Goran Dominioni (DCU)
Since COP26 came to a conclusion, politicians, analysts and commentators are drawing their conclusions on whether the Glasgow conference has delivered on expectations. One of the key achievements was the agreement to accelerate efforts to phase out inefficient fossil fuels subsidies. Experience, however, shows that progress on eliminating fossil fuel subsidies can find many obstacles. Below, I argue that reaching this ambitious climate commitment requires focusing advocacy and policy efforts on the non-climate benefits of these measures to win sufficient public support. While this approach is not a silver bullet, it can help make additional steps in the right direction.
COP26 Key Achievements
The Glasgow negotiations have brought progress in various areas of climate change action. Key achievements include:
- New climate promises that bring us closer to 1.5 degrees.

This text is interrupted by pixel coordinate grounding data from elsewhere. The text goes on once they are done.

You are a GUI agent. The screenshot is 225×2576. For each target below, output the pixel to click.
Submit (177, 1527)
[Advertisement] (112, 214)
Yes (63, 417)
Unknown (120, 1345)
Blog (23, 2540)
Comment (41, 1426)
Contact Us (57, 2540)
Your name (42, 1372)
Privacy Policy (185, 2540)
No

According to Faith Birol, Head of the International Energy Agency (IEA), the new pledges would limit global warming to 1.8 degrees, in line with the Paris Agreement minimum target of 2 degrees.
- More climate finance for adaptation. The Glasgow Climate Pact “urges developed country Parties to at least double their collective provision of climate finance for adaptation to developing country Parties from 2019 levels by 2025“. This is an important step forward in a context where most international public finance for climate change focuses on mitigation.
- The completion of the technical negotiations of the Paris Agreement Rulebook. The Rulebook establishes transparency and reporting requirements for Parties to the Paris Agreement and sets out rules for the operation of international carbon markets (Article 6).
- Less coal power and the phase-out of fossil fuel subsidies. Parties have agreed to accelerate efforts to reduce coal power and phase out inefficient fossil fuels subsidies.
The commitment to phase out fossil fuel subsidies comes in a context where more than ten years ago, in Pittsburgh, G20 countries committed to “rationalize and phase out over the medium term inefficient fossil fuel subsidies that encourage wasteful consumption” – but little progress has been made since then. According to the IEA, global subsidies for fossil fuel consumption decreased from about 450 billion USD in 2010 to about 180 billion USD in 2020. However, these subsidies are expected to increase in 2021 as fossil fuel prices and energy consumption increase. Using a different methodology which includes the environmental cost of fossil fuel subsidies, the IMF finds that global fossil fuel subsidies were 5.9 trillion USD in 2020 (6.8 per cent of GDP) and forecasts them to increase to 7.4 per cent of GDP in 2025. Therefore, there are reasons to suspect that the pathway to the phase-out of inefficient fossil fuels subsidies may not be without obstacles.
What makes fossil fuel subsidies so difficult to reform?
Many media outlets (rightly) identify resistance from the fossil fuel industry as a key factor that reduces ambition in fossil fuel subsidies reforms globally. However, the story of the slow progress to reduce fossil fuel subsidies is more complex than this.
Phasing out fossil fuel subsidies can generate legitimate concerns in segments of the population that fear energy price increases and in communities that would suffer job losses. Experience in many countries show that attempts to reform subsidies to fossil fuels consumption can find significant resistance in large segments of the public and are, thus, often short-lived. In these contexts, advocacy efforts to persuade the public to give up fossil fuel subsidies to mitigate climate change are unlikely to succeed. For a parent who risks losing her job – and the possibility of sustaining her family – or who cannot afford higher fuel heating prices without affecting basic living standards, the climate mitigation benefits of reducing consumption subsidies are often too far away in time and space to really matter. In these contexts, alternative – more concrete, local, and short-term focused – approaches to fossil fuels subsidy reforms should be pursued to gain traction with the public.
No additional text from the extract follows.